Not Gone, but Forgotten?
A few minutes into his Inaugural Address, on Jan. 20, 1989, George Bush--a Republican President often derided for his inattention to domestic problems--looked out at the crowd and declared, "My friends, we have work to do." The first task: helping "the homeless, lost and roaming." Ten years later, Bill Clinton--a Democratic President often praised for his acuity on social issues--delivered his seventh State of the Union address. In the course of 77 min. and 99 proposals, Clinton didn't offer any plans to combat homelessness. He never even brought it up.
What has become of this once pressing issue? In the 1980s homelessness was widely regarded as a national emergency, one that drew heavy media coverage and gave rise to mass demonstrations (in 1986, 5 million Americans joined hands along a 4,000-mile line across the country to raise money for the homeless). That kind of public outcry led to the passage of the first and only federal law to assist homeless Americans, the McKinney Act of 1987, which authorized millions of dollars in funding for housing and hunger relief. But today that spirit is gone. In 1987 the number of articles on homelessness that appeared in the New York Times, Washington Post, Chicago Tribune and Los Angeles Times totaled 847; in 1996 those four dailies ran just 200 stories on the subject. As recently as 1991, 8% of Americans said homelessness--more than crime, the budget deficit, education or the decline of American values--was "the main problem facing the country today." Only half as many people now believe that. "Most of the emphasis today is on the feel-good," says Housing and Urban Development Secretary Andrew Cuomo, who founded a New York City homeless agency in 1986. "People don't want to focus on problems. But there's also the sense that the problem is apparently getting better."

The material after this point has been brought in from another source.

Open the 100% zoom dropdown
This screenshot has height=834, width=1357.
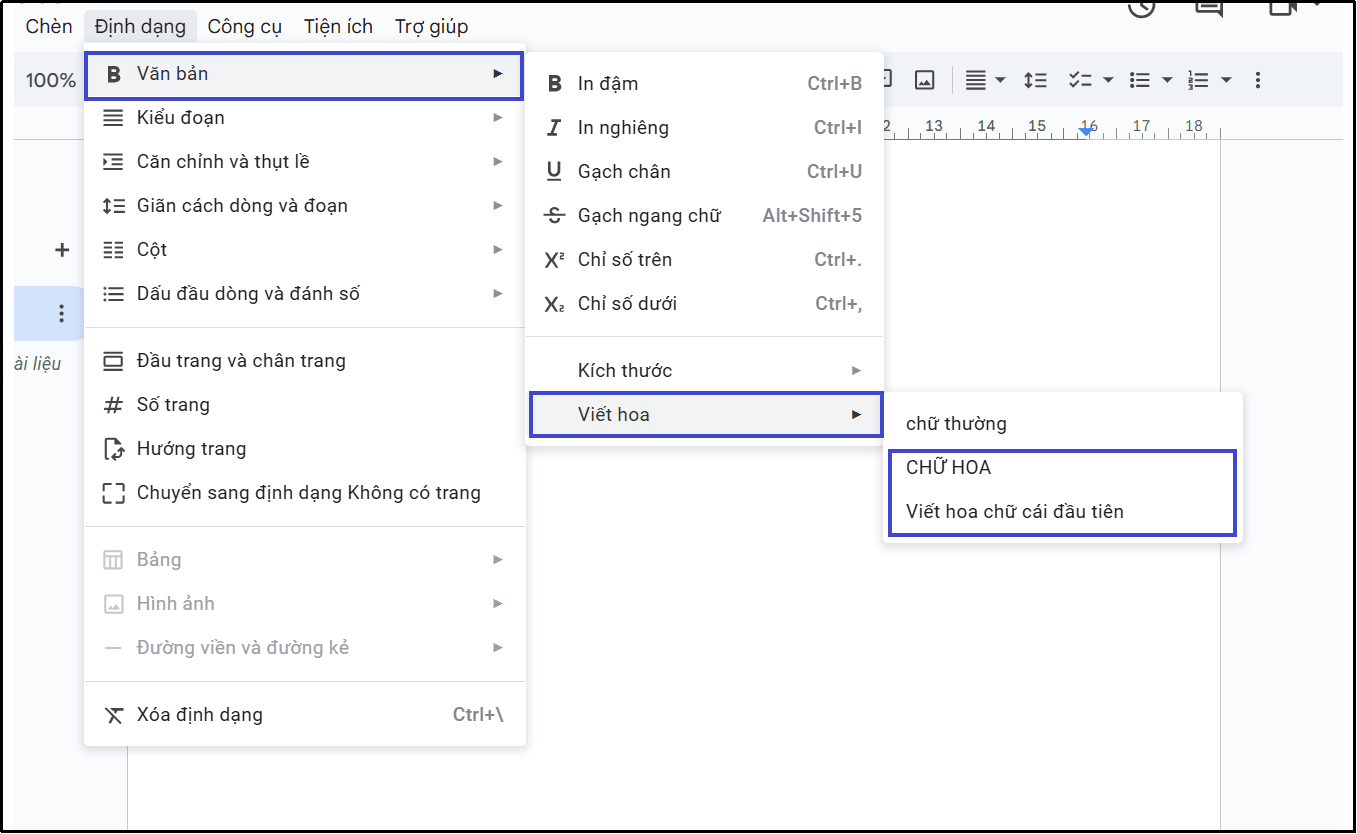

But has it got better? Reliable estimates of the homeless population have always been hard to come by. In the early '80s Mitch Snyder, the late founder of the Center for Creative Non-Violence, an advocacy group in Washington, claimed that there were 3 million homeless in America on any given night. He later admitted that he'd made up the figure. A 1988 Urban Institute survey offered an estimate of 600,000 homeless; but after the 1990 Census, the General Accounting Office put the number at 300,000. A 1994 study examined computer data on shelter turnover rates from 1988 to 1992 and found that between 5 million and 7 million Americans had been homeless at one time or another during those years.